§ **WHAT YOU ARE ASKED TO DO**: Without altering a single character, set down all of the data below.

§ **INPUT DATA**:
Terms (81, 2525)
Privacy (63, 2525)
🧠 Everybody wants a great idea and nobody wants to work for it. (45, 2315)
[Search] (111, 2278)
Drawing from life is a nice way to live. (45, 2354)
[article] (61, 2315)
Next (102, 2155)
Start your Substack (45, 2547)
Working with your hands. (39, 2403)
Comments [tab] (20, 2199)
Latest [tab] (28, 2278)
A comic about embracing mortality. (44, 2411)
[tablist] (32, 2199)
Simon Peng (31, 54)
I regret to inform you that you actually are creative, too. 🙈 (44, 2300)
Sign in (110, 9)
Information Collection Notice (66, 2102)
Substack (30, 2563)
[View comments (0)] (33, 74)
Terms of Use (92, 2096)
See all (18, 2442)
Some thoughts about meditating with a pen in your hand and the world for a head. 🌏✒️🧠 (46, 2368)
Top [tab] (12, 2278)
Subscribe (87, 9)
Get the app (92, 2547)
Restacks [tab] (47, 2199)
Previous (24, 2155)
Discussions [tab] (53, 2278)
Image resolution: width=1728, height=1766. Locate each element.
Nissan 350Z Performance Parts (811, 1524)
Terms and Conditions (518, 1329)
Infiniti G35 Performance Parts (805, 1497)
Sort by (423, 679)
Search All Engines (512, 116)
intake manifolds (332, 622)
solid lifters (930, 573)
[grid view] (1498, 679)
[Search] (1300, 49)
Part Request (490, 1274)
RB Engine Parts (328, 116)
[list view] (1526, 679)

§ **TASK ANSWER**:
Terms (81, 2525)
Privacy (63, 2525)
🧠 Everybody wants a great idea and nobody wants to work for it. (45, 2315)
[Search] (111, 2278)
Drawing from life is a nice way to live. (45, 2354)
[article] (61, 2315)
Next (102, 2155)
Start your Substack (45, 2547)
Working with your hands. (39, 2403)
Comments [tab] (20, 2199)
Latest [tab] (28, 2278)
A comic about embracing mortality. (44, 2411)
[tablist] (32, 2199)
Simon Peng (31, 54)
I regret to inform you that you actually are creative, too. 🙈 (44, 2300)
Sign in (110, 9)
Information Collection Notice (66, 2102)
Substack (30, 2563)
[View comments (0)] (33, 74)
Terms of Use (92, 2096)
See all (18, 2442)
Some thoughts about meditating with a pen in your hand and the world for a head. 🌏✒️🧠 (46, 2368)
Top [tab] (12, 2278)
Subscribe (87, 9)
Get the app (92, 2547)
Restacks [tab] (47, 2199)
Previous (24, 2155)
Discussions [tab] (53, 2278)
Image resolution: width=1728, height=1766. Locate each element.
Nissan 350Z Performance Parts (811, 1524)
Terms and Conditions (518, 1329)
Infiniti G35 Performance Parts (805, 1497)
Sort by (423, 679)
Search All Engines (512, 116)
intake manifolds (332, 622)
solid lifters (930, 573)
[grid view] (1498, 679)
[Search] (1300, 49)
Part Request (490, 1274)
RB Engine Parts (328, 116)
[list view] (1526, 679)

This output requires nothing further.